I’ve often heard people say that “he” or “she” came from good stock. It’s a simple way of saying they came from a respectable family with qualities that others admire. I learned the most about the stock I came from through antecdotes my mother told me. I wish I had listened more closely or asked more questions, but one thing I know for sure is that I came from good stock. I’m writing a series of stories centered around things my mother told me about her family as they navigated through hard times and good times.
Uncle Wayne was one of my Murdo Uncles and the oldest in Grandma and Grandpa’s family. It was said of him that during the tough US Depression and the Dirty ‘30’s he kept the family of eight alive and fed, working on the farm, trapping pesky birds and animals that plagued farm crops which earned money from the state and also working jobs on the side to help the family. During this time, he survived a rattlesnake bite. His dad, my grandpa, cut a slit near the bite and sucked the venom out. I don’t think they advise doing that anymore.
Wayne later started his own dirt moving business.
He bought a home and raised his own family while still living next door to his parents and helping others. He lost an eye as a young married man. I didn’t know him well but my Mom always spoke of him with great love and respect. He was my hero when I was about 8 and he bought me a black pair of cowgirl boots, the first pair I ever had. This happened during a summer Murdo trip we made from Pennsylvania. It was a highlight to my childhood.
Next in age from the six SANDERSON kids, came my Mom, Ella.

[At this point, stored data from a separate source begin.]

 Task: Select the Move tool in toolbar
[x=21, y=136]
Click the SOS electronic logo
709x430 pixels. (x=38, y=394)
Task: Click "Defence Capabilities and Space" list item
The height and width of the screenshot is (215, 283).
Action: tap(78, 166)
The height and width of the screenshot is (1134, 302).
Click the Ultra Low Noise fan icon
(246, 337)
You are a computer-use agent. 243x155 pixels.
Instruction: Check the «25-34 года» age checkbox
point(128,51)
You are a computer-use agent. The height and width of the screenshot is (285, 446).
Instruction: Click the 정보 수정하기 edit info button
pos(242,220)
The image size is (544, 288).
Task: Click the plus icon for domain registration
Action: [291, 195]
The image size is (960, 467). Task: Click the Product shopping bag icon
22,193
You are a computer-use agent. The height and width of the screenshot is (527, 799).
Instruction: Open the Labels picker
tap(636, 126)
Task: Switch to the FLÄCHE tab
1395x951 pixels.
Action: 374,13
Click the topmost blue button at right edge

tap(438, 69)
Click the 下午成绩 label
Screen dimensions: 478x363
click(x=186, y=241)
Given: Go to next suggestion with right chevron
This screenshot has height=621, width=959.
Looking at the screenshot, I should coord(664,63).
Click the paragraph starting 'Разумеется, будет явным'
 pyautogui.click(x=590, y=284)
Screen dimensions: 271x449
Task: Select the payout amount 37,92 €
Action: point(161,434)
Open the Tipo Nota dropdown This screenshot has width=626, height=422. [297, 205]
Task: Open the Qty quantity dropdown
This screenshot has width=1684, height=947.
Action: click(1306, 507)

She also worked hard and learned to cook from her sweet Mother, Mary Sanderson. She told many stories of growing up poor during tough times. She remembered being kicked into a barbed wire fence by a horse when young, crying when the family feared Wayne might die from the rattlesnake bite, being ill with pneumonia and missing so much school, she went back a grade to be with her younger brother Jeff. The two were close and were nicknamed Mutt and Jeff after a popular comic strip. I learned how to make pies from my Mom and try to be kind and forgiving.
Mom often said not to discuss religion or how much money you have with other people. She didn’t know what it was like to go into town until later. The kids pretty much just stayed on the farm and each one had chores. During high school she worked as a babysitter, a cook and a maid to pay for boarding so she could stay in town. Later she worked at the family’s general store.
She always liked nice clothing and shoes. She went to California to work in the aircraft industry during WWII. She was always slim and beautiful with a big smile.